◆ **What you will do**
(A) From the CLD retry patch, copy out the passage starting with "We may yet change" and going on through "the CLD server.", swapping "infinite" for "unlimited".
(B) In the CLD retry patch, how many retries give the CLD server time to reboot?

◆ **Reading text**
####

[Patch 07/12] Chunk: retry initial CLD session open

public inbox for hail-devel@vger.kernel.org
 help / color / mirror / Atom feed

* [Patch 07/12] Chunk: retry initial CLD session open
@ 2010-04-18  4:41 Pete Zaitcev
  2010-04-19  3:58 ` Jeff Garzik
  0 siblings, 1 reply; 2+ messages in thread
From: Pete Zaitcev @ 2010-04-18  4:41 UTC (permalink / raw)
  To: Jeff Garzik; +Cc: Project Hail List

This was an error in the conversion to ncld. In the cldc code, we
kick the state machine and the natural retries do the rest. Any
failures occure there. But in ncld the original kick can fail too.

Five retries give CLD server time to reboot. If it's down, then
clients refuse to start. This may be a bad idea, or may be not.
We may yet change the retries to be infinite, but for now it's
better if builds terminate somehow in case of unexpected problems.

Signed-off-by: Pete Zaitcev <zaitcev@redhat.com>

---
 server/cldu.c |   12 ++++++++++--
 1 file changed, 10 insertions(+), 2 deletions(-)

commit 44cdb98d2cceb2f4e081db2ee38ec60f1c1a8d8d
Author: Master <zaitcev@lembas.zaitcev.lan>
Date:   Sat Apr 17 19:50:06 2010 -0600

    Retry the initial connection to the CLD server.

diff --git a/server/cldu.c b/server/cldu.c
index fafcc3b..58edf4b 100644
--- a/server/cldu.c
+++ b/server/cldu.c
@@ -471,6 +471,8 @@ int cld_begin(const char *thishost, uint32_t nid, char *infopath,
 {
 	static struct cld_session *cs = &ses;
 	struct server_poll *sp;
+	int retry_cnt;
+	int newactive;
 
 	if (!nid)
 		return 0;
@@ -540,9 +542,15 @@ int cld_begin(const char *thishost, uint32_t nid, char *infopath,
 	 * -- Actually, it only works when recovering from CLD failure.

####

Target position records:
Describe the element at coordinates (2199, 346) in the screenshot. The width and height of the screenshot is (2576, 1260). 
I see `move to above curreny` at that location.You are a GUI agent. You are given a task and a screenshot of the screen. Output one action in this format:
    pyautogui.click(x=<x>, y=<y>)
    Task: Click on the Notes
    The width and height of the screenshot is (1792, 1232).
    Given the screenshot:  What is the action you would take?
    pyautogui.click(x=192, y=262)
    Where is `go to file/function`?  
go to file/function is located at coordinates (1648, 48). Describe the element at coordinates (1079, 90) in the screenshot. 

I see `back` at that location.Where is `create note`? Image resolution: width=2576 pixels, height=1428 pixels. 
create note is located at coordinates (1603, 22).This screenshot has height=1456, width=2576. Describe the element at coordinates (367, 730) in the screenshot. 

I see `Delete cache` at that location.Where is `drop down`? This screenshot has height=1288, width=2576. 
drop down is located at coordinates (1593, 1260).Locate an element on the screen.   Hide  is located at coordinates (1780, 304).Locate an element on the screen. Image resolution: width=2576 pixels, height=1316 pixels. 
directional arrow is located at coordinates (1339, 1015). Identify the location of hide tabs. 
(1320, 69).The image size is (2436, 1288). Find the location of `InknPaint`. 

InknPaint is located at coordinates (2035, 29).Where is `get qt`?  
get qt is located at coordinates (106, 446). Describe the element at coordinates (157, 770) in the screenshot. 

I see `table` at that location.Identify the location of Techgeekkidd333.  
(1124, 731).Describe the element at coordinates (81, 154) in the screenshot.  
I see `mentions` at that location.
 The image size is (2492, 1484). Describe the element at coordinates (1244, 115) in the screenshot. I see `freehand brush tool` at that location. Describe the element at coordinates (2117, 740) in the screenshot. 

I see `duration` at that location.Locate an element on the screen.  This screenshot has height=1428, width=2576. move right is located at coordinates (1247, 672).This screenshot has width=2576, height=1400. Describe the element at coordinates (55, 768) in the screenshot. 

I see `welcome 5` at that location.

####

◆ **Task solutions**
(A)
We may yet change the retries to be unlimited, but for now it's
better if builds terminate somehow in case of unexpected problems.

Signed-off-by: Pete Zaitcev <zaitcev@redhat.com>

---
 server/cldu.c |   12 ++++++++++--
 1 file changed, 10 insertions(+), 2 deletions(-)

commit 44cdb98d2cceb2f4e081db2ee38ec60f1c1a8d8d
Author: Master <zaitcev@lembas.zaitcev.lan>
Date:   Sat Apr 17 19:50:06 2010 -0600

    Retry the initial connection to the CLD server.

(B) Five.